Goooooooooooooooooooooooa l!!
by , 12-12-2008 at 01:45 AM (1816 Views)
About 18 months ago, I set a goal for myself as part of a kind of mid-life crisis. Having been reading novels from all over the map classics to mysteries to the occasional fantasy to Bernard Cornwell, I decided I was going to focus on a period of time in American literature. I thought about what I knew about American novelists and I found a gap between Mark Twain and the big 3, Hemingway, Steinbeck, and Faulkner. I completely forgot Fitzgerald and some others. For some unexplained reason, I ended up focusing on USA by John Dos Passos.
I did a little web research on Dos Passos and discovered he was considered a naturalist, among other things. Not knowing quite what that meant I found other realists and naturalists and just other novelists from the time period 1880-1930. I made a list. It's in the first entry of this blog. But now after 18 months, I'm at the door step.
That list of books was for the most part accidental. Even as I accumulated it, I would shuffle it around or add a second volume by a writer. I identified authors I'd never heard of (William Dean Howells and Frank Norris) and discovered some that I had (Sinclair Lewis, Theodore Dreiser, Edith Wharton). In almost every case, I read two novels by each author. Twenty novels in all. Only two that I really didn't enjoy and only one of those two which I have no appreciation of at all and would not read again for any amount of money. Not bad.
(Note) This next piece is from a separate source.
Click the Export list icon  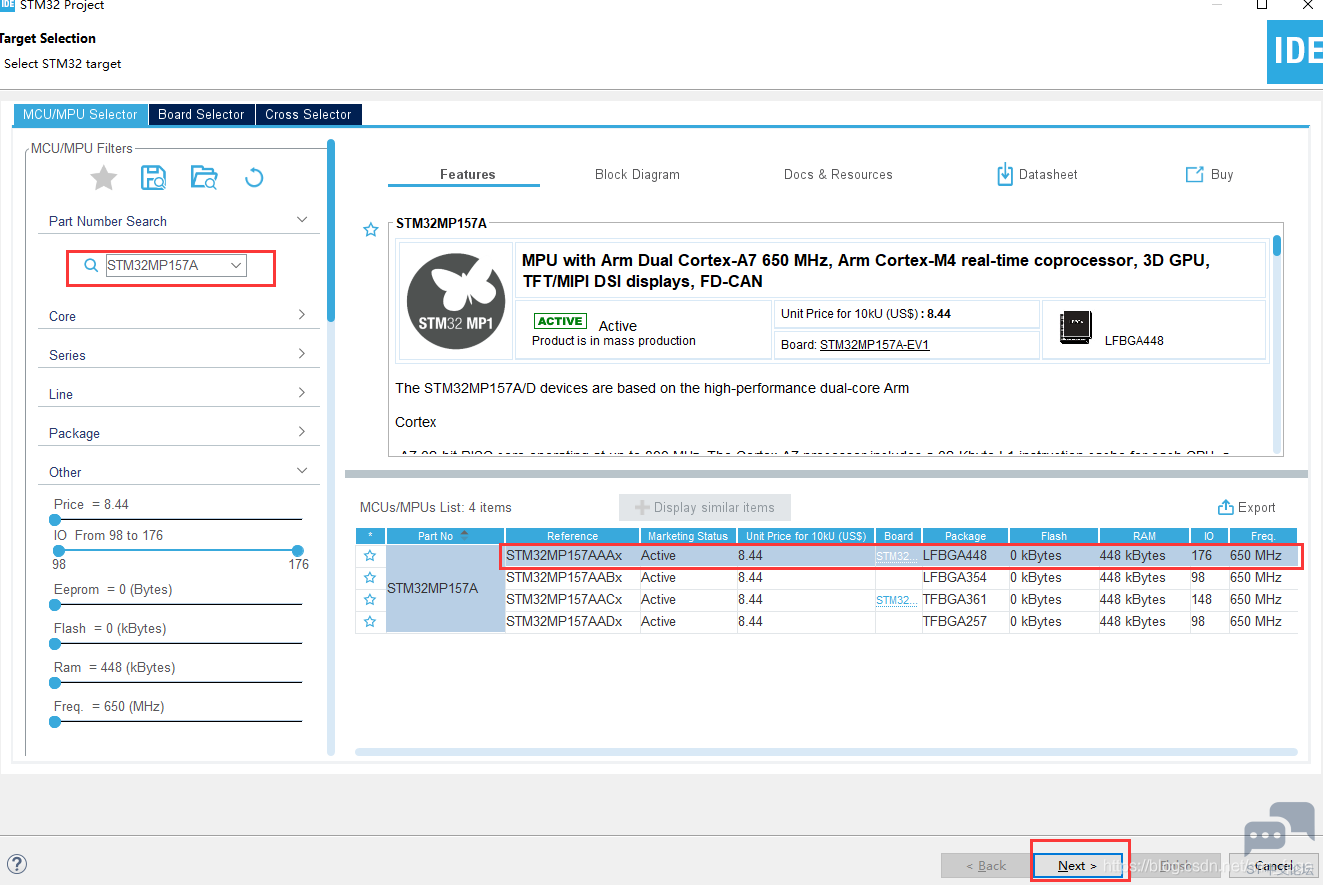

Out of blind luck, I think this was perfect. Each novel seemed to connect in certain ways with others, thematically or stylistically. I've read about 10 pages of The 42nd Parallel and I can already tell that had I jumped in with this book 18 months ago, I would have been reading it just to read it with little appreciatiation for it. Now, I can tell this is going to be fun because I have Tarkingtion, Wharton, Howells, Norris, Crane, Lewis, Sinclair (I've already located Upton's socialist hammer), Twain, Fitzgerald, and yes even James to thank for helping me to appreciate it.
Now I can savor the experience instead of gobbling it up, belching, and moving on to some schlocky piece of pulp fiction.